* [GOAL]: Please rewrite as a numbered list the lines from the one containing "Select the light blue circle numbered 4" through the last line, both included, skipping any blank lines. Leave the pictures out of the list.
──────── INFORMATION PROVIDED ────────
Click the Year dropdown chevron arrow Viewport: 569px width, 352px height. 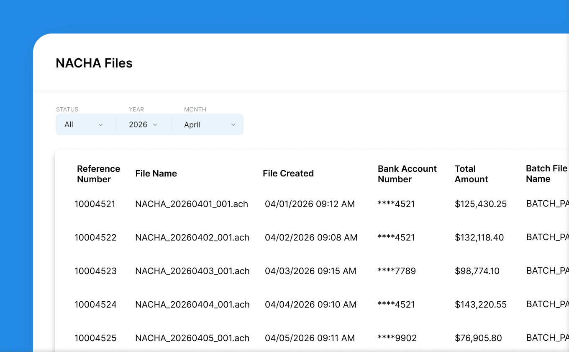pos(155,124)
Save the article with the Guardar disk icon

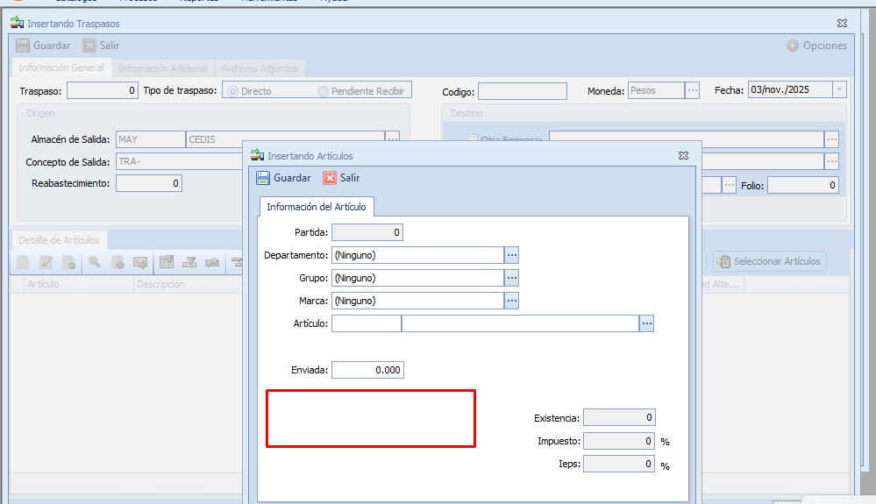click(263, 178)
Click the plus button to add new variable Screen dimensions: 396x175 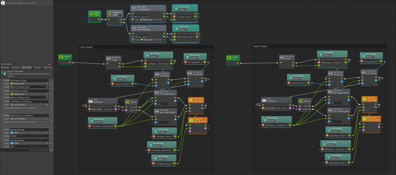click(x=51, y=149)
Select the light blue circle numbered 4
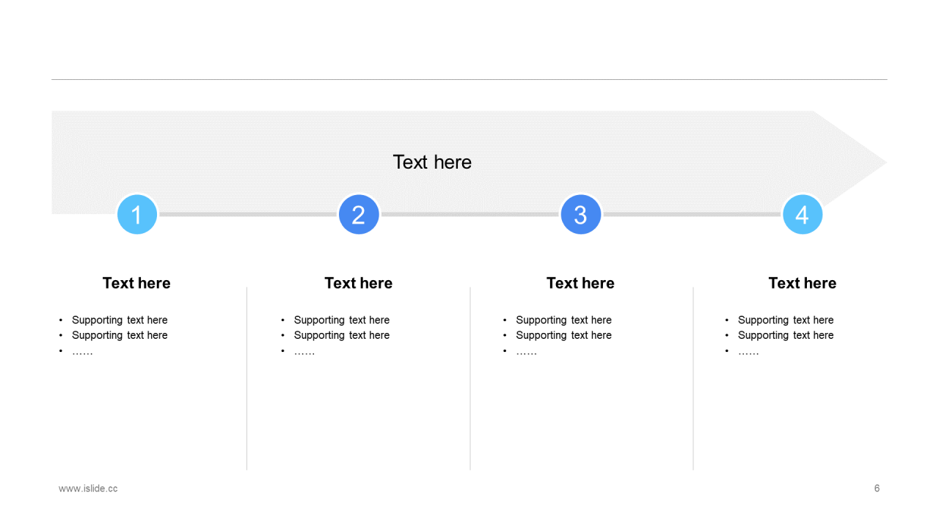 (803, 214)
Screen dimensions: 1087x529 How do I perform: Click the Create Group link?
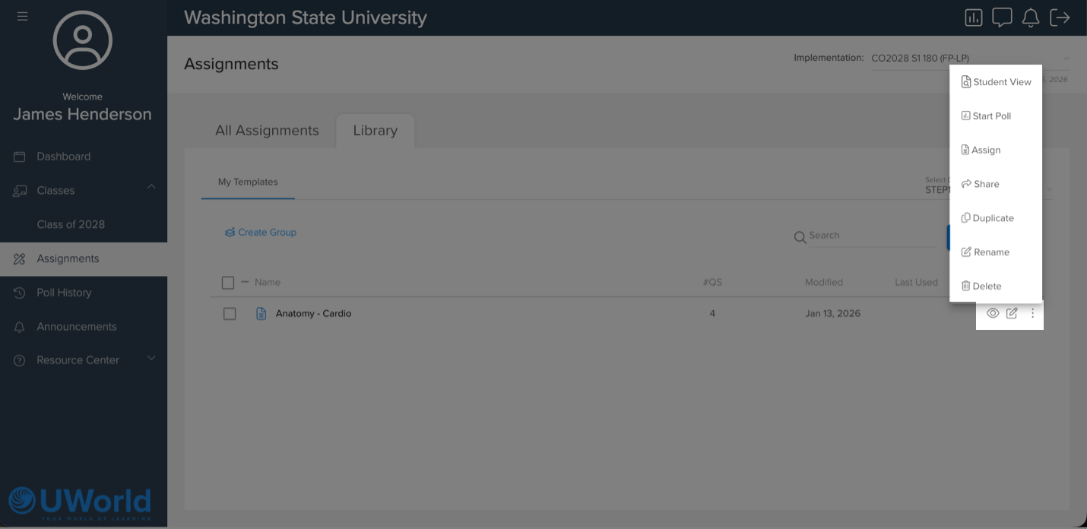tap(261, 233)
────────
* [OUTPUT OF THE EXERCISE]:
1. Select the light blue circle numbered 4
2.  (803, 214)
3. Screen dimensions: 1087x529 How do I perform: Click the Create Group link?
4. tap(261, 233)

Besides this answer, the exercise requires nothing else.